The company has been in talks to develop the $600 million site near the Sherco power plant since 2017, but this month its electric service agreement was terminated as it ended work on the project.
The data center was officially announced in 2019 via a regulatory filing, but Google never seemed to be in too great of a hurry. By February this year, it was revealed that it still had not bought the land from energy utility Xcel.
As 2022 drew to a close, Google affiliate Honeycrisp Power did not provide Xcel with a notice to proceed with the project. So, the company said in a regulatory filing, Xcel terminated its electric service agreements with Google on December 8. The news was first reported by the StarTribune.
"While this project isn't progressing right now, that doesn't rule out engagement on projects in the future," Google said in a statement.
While Google never began work on the data center, it negotiated tax breaks, and the county promised to invest $20.5 million in infrastructure improvements, including extending water and sewer mains.
It is not clear if such work has already taken place. DCD has contacted Sherburne County for clarification.
The purported data center project also prompted several others to consider building in the area.
This September, Elk River Technologies announced that it was buying 348 acres of land from Xcel near the Sherco plant for a $1 billion data center project. Elk River is a shell company created to obfuscate the identity of the real company behind the project.
This November, a third Fortune 100 company said that it would build a data center worth up to $700m near the power plant. Going by Amber Kestral, it also kept its identity a secret.
Given that data centers like to be built close to each other - and close to hyperscalers - the Google facility was likely factored into the building plans of the two mystery data centers. It is not clear how its termination will impact them.
It is also important to note, given some media speculation, that the cancelation of Google's Becker project should not be compared to that of Meta's recent flurry of project cancelations.

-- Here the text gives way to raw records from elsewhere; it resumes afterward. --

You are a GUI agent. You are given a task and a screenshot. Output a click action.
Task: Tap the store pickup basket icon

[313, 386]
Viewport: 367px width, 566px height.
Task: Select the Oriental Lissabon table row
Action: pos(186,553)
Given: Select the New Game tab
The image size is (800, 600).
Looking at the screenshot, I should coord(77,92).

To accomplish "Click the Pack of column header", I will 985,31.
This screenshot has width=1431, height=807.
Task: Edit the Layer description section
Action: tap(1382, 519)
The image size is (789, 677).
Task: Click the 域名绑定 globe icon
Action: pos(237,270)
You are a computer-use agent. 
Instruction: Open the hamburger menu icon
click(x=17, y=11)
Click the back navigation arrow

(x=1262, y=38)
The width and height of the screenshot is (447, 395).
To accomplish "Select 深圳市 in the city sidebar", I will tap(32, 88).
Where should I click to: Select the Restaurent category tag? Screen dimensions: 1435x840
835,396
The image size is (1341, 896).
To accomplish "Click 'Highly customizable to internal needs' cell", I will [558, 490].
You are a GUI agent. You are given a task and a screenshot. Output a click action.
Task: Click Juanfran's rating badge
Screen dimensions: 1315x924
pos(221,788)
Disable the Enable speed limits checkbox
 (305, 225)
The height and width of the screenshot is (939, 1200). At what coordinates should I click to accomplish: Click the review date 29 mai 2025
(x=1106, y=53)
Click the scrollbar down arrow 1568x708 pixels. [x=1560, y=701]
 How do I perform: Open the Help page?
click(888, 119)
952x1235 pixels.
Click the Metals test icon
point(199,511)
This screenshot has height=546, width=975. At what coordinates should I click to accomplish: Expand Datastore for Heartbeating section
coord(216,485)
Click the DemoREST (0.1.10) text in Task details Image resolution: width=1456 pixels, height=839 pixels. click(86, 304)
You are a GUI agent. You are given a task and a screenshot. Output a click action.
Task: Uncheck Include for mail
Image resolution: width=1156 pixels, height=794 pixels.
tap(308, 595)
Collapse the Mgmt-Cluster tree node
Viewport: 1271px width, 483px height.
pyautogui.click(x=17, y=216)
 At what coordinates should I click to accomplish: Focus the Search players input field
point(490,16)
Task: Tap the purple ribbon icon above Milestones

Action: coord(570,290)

In this case, it is a single project that was slow to start, and where construction never began. Google regularly pursues several projects at the same time in a geographic area, to help force local tax incentives by playing states and counties against each other. It also gives it flexibility if demand grows faster than expected, or if another site runs into unexpected delays.
In Meta's case, it has canceled projects where work has already begun, contractors have been hired, and equipment has been ordered. It is completely redesigning its future data centers, and stopping work until it has worked out what it wants to build.